Someone in our family often expresses their upset that there is no one interested in spending time with them, their other half and their DC who is not yet 18 months. They claim they constantly make an effort with others but it is not reciprocated and they don’t understand why not.
Just before Christmas we had our annual wider family meet up at someone’s house. Their DC was pottering around as toddlers do, trying to play with the older kids, grabbing the host’s dog‘s tail, running round the lounge. At one point their toddler DC stumbled over to a relative and put her arms out to steady herself. Relative caught her under the arms and lifted her onto her knee for a cuddle. Toddler cuddled back. One of DCs parents leapt up and snatched them back from this relative’s arms. Relative didn’t react and just looked a bit confused.
It was so awkward, everyone went a bit quiet as they didn’t know what to say. DCs parent loudly told the room, ‘I don’t want her mixing with strangers that she doesn’t know, in case that wasn’t clear.’ For the rest of the night the DC was carried by one parent or the other, and they were twisting and turning and trying to get down and then crying in frustration that they weren’t allowed to get down.

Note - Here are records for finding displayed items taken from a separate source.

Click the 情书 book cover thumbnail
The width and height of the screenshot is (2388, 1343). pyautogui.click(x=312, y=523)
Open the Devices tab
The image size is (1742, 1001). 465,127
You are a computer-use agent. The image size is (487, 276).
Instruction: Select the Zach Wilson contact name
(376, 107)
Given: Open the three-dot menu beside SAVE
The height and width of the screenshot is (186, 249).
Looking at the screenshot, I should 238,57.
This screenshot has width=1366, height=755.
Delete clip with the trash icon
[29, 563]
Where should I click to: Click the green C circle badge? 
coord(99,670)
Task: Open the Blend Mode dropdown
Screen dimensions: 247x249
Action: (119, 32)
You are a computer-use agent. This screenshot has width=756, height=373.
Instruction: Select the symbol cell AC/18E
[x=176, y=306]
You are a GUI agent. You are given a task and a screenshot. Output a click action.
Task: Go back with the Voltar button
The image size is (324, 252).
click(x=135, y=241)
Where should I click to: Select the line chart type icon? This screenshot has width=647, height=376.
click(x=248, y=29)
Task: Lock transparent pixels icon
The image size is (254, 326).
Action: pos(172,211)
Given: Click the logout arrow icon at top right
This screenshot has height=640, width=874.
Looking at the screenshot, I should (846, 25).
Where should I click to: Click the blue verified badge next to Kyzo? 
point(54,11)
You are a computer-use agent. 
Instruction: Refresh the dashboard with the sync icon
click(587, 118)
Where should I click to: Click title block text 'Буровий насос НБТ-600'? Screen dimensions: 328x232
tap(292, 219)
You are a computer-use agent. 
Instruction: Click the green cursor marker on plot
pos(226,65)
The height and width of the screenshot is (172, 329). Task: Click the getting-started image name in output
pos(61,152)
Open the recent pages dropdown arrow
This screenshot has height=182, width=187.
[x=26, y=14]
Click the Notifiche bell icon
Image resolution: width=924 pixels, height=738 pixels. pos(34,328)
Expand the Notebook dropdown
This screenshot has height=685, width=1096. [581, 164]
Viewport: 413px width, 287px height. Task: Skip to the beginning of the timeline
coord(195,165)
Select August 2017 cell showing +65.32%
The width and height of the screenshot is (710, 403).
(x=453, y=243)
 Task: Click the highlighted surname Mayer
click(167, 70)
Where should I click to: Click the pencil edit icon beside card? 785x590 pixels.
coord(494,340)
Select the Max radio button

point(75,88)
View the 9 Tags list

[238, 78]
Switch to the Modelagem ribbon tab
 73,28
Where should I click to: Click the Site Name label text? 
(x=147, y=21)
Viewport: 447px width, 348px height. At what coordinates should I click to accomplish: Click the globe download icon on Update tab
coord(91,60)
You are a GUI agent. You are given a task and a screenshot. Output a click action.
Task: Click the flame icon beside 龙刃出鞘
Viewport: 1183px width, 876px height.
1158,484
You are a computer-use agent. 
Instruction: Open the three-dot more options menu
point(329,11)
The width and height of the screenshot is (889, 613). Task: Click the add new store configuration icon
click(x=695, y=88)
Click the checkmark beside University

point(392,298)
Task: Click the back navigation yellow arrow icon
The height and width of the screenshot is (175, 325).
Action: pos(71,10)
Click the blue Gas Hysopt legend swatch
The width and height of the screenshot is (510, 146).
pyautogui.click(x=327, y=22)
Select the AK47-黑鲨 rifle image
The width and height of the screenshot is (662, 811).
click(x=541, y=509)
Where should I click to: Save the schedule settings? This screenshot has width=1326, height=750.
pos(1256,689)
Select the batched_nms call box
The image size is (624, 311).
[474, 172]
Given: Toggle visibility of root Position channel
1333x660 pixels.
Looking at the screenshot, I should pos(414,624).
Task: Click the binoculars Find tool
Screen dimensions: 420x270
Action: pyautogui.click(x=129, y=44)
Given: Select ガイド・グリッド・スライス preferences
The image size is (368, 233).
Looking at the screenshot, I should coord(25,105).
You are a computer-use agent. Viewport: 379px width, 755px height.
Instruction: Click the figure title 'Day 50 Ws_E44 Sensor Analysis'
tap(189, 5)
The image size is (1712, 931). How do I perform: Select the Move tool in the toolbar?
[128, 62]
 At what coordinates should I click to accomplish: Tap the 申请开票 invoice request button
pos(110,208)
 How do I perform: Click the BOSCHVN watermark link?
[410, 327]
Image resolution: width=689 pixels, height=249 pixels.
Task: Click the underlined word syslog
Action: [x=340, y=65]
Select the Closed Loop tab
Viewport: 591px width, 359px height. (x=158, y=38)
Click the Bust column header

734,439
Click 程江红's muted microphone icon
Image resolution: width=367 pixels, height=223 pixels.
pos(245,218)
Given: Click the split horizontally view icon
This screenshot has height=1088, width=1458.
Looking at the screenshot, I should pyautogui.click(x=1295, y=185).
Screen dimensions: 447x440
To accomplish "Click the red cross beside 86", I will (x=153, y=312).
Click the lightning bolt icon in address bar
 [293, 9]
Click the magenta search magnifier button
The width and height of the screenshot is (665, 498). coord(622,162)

DC parent is now blaming two other adults in the family, one of which is toddler’s grandparent for ‘allowing’ toddler to run up to the relative who she doesn’t know very well. Apparently it’s their fault they were allowed to mix and it’s crossed a line and is disrespectful. They have said they won’t be allowed the privilege of seeing DC again until they apologise for not stopping them going to that relative, or any other unknown person as they don’t like strangers and get freaked out by them. I didn’t see any evidence of this personally
I can’t see how anyone has to apologise here but am I wrong?